Bear Hug

When a company is offered to be bought at a higher rate than the target, it is considered a hostile takeover strategy.


What Is a Bear Hug?

When a potential buyer seeks to acquire a company at a much higher price than the target company’s actual worth, a bear hug is experienced. It is an attempt to do a hostile takeover of the company. The bear hug strategy pressurizes the company to accept the proposal with the risk of losing the board’s confidence.

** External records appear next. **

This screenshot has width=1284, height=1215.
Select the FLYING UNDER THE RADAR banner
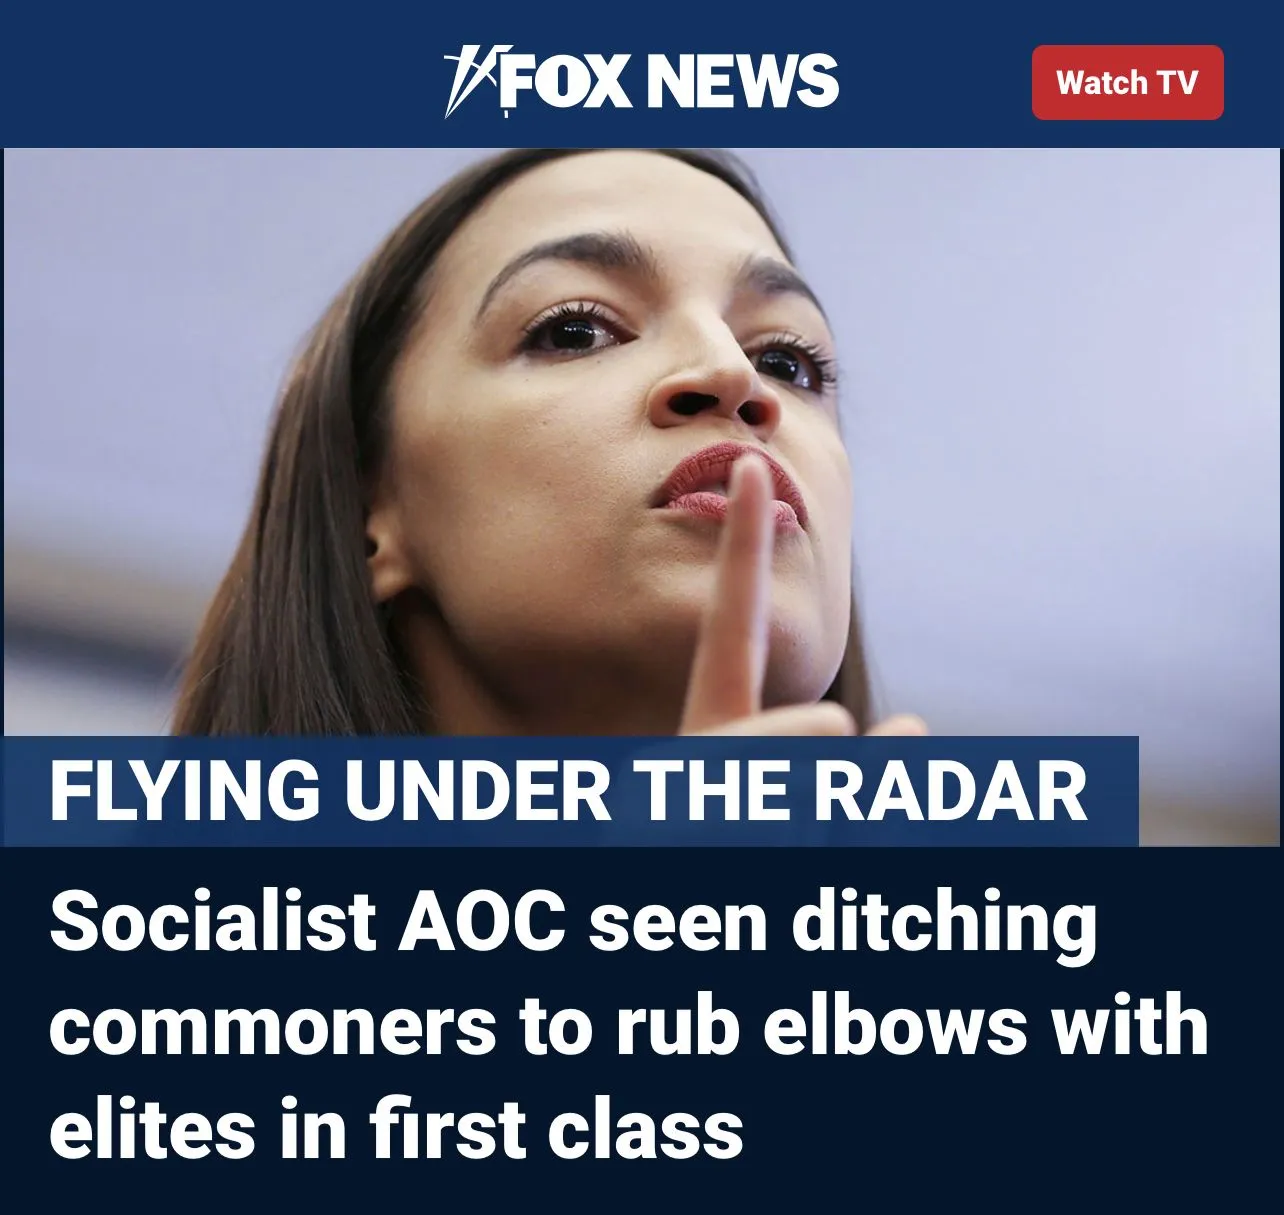570,792
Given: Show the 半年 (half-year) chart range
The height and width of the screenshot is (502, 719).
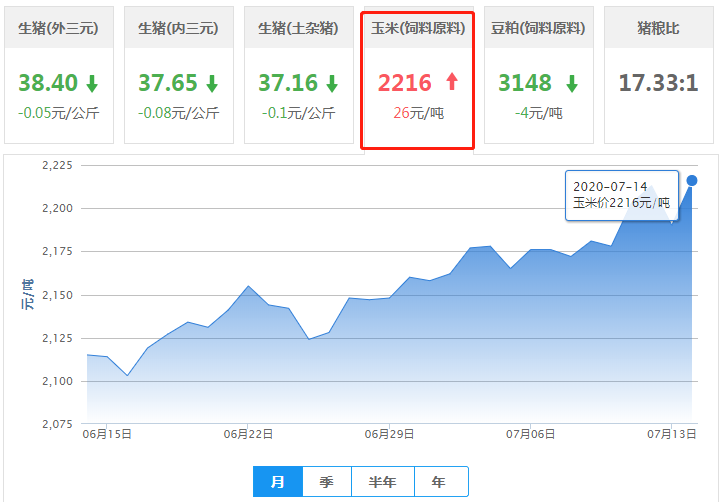Looking at the screenshot, I should (382, 482).
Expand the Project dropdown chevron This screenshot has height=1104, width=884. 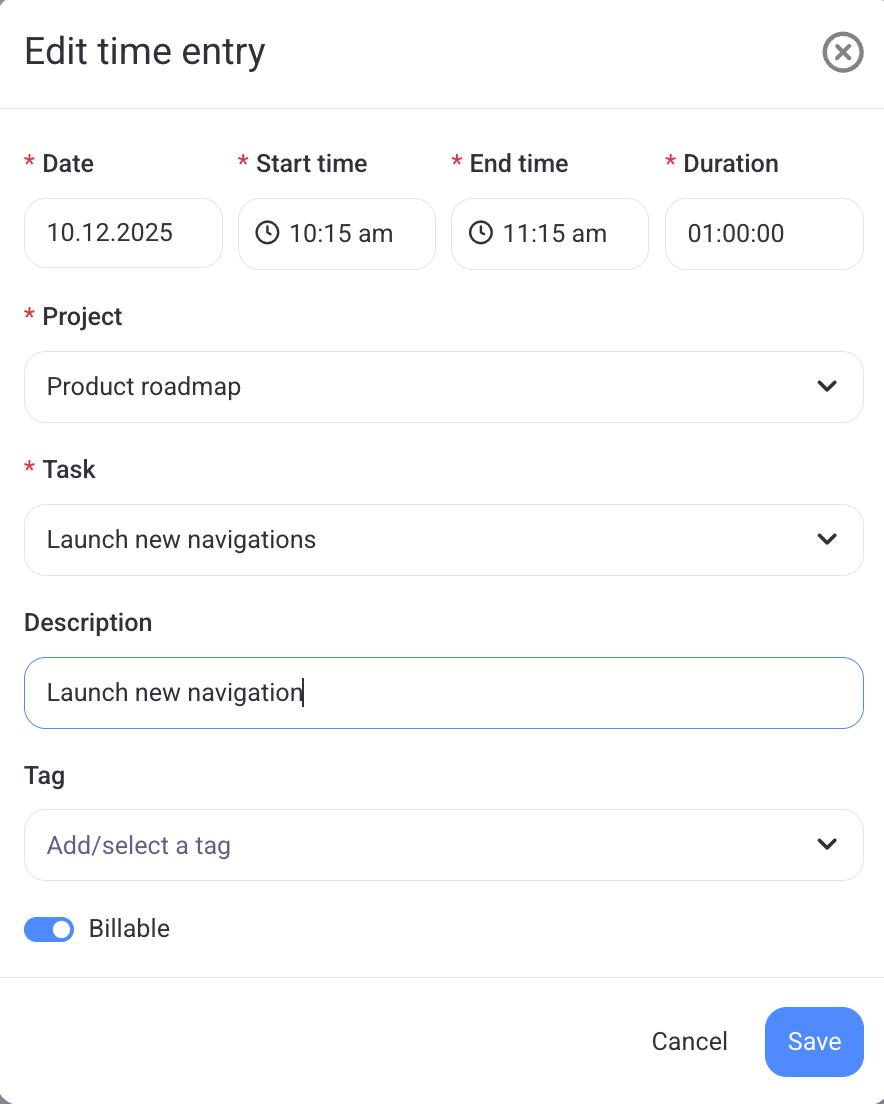click(x=827, y=386)
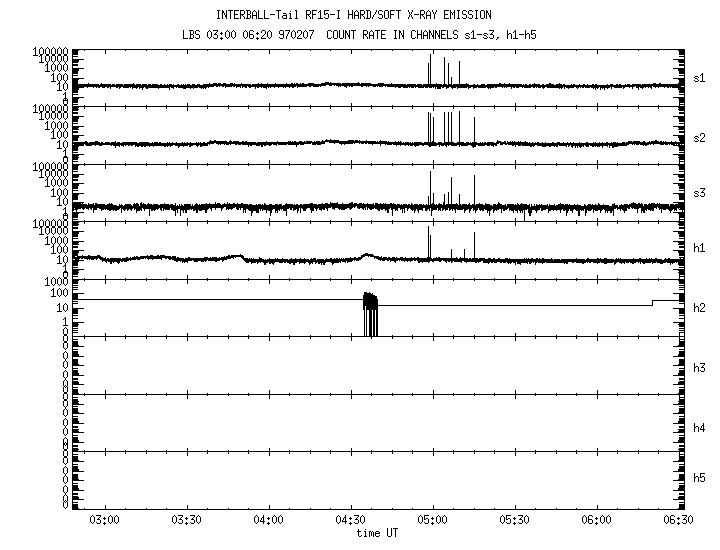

As the term suggests, a bear hug is putting your arms around another person so tightly that they can’t escape. A generous offer is publicly announced without permission from the company’s board. 
A bear hug strategy is designed to attract shareholders with the offer of increased share value. The shareholders, thus, pressure the company board to take the deal. The target company’s management is under a fiduciary responsibility to generate the highest return for their shareholders, so the shareholders have a legal right to sue the company for not taking the acquisition offer. 

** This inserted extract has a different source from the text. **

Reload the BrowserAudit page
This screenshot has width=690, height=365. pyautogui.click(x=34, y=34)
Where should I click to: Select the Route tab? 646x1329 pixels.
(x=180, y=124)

Bear hugs usually happen when a company is struggling and the stocks have fallen in value. It also implies current management and board members’ resistance towards a friendly deal. It often results in an acquisition but costs the acquirer much more than a typical deal. After a successful deal, the current management is ousted by the new owners. 

Famous Examples of a Bear Hug

Elon Musk’s Acquisition of Twitter 

It’s easier for us to understand this as we have recently experienced a textbook example of a bear hug in the Elon Musk Twitter case. Elon Musk began buying shares of Twitter at the start of 2022 and worked towards becoming the biggest shareholder. 
Musk started the acquisition process in April by signing the deal to buy Twitter at $44 billion, over that target rate. He promised to upgrade Twitter’s content moderation, promotion and transparency policies besides adding new features. In October 2022, Musk finalized the deal and became the owner. The move was followed by laying off top executives and, later, many other staff members.

Microsoft’s Intended Acquisition of Yahoo

Another iconic example of a bear hug acquisition was experienced when Microsoft tried to do a hostile takeover of Yahoo. Microsoft offered Yahoo to buy its shares at a 62% acquisition premium over what it closed the earlier day. The bear hug package was attractive for the shareholders of Yahoo as it was going through a downtrend at that point. This acquisition, however, didn’t go through. 

Why Does a Bear Hug Takeover Happen? 

Limit Competition 

The buyer approaches the shareholders directly. This move is taken as a means to discourage other interested parties from bidding as it offers a price well above the fair market price, thus eliminating any other potential buyer from the field. 

Shares Go Higher

The shareholders receive a benefit from such offers as the price goes up. When a bear call is rejected, a company is put under a boiler to better its share rates and recover from the takeover attempt.

Hard to Reject

A bear hug is rarely rejected because the offer is public, and the board is accountable to the shareholders for their decision. However, target company management rejects it if they can justify not taking the offer. Nonetheless, the board has to face a few consequences in that case. 

Avoid Confrontation 

A bear hug is triggered when the company refuses to accept any offer. The buyer company then directly approaches the company’s shareholders to get the offer accepted.

What Happens When a Bear Hug Is Rejected? 

The company’s board can reject such offers for legal and managerial reasons, but they are bound to accept it most of the time in the shareholder’s interest. These are two consequences of rejecting a bear hug: 

A Lawsuit Is Filed Against the Management 

The case of declining a bear hug can be brought to court when most shareholders believe declining the offer is not for their benefit. In such a scenario, the management must justify how declining such an offer is in favor of the shareholders. 

The Bear Hugger Directly Offers the Shareholders.

Another thing a bear hug acquirer does is bypass the board and present the offer directly to shareholders. The bear hugger offers to acquire the company at a value above the market price – a rescue that gives the shareholders the advantage of selling their shares at a higher value than the market price.

Drawbacks of a Bear Hug

Though a bear hug seems like the best option for an acquirer, it is not always the case. 

  • Bear hugs cost a lot, and the acquirer faces a massive loss if the product fails to do better in the market. 

  • To convince shareholders, the premium offered is often much higher than the company’s worth and creates no value for the buyer. 

  • Mostly, the entire management of the target company is replaced; thus, bear hugs are never favorable for the executive team of the target company. 

  • Bear hugs are bitter and often involve lawsuits. The board doesn’t cooperate with the acquirer even after closing the deal.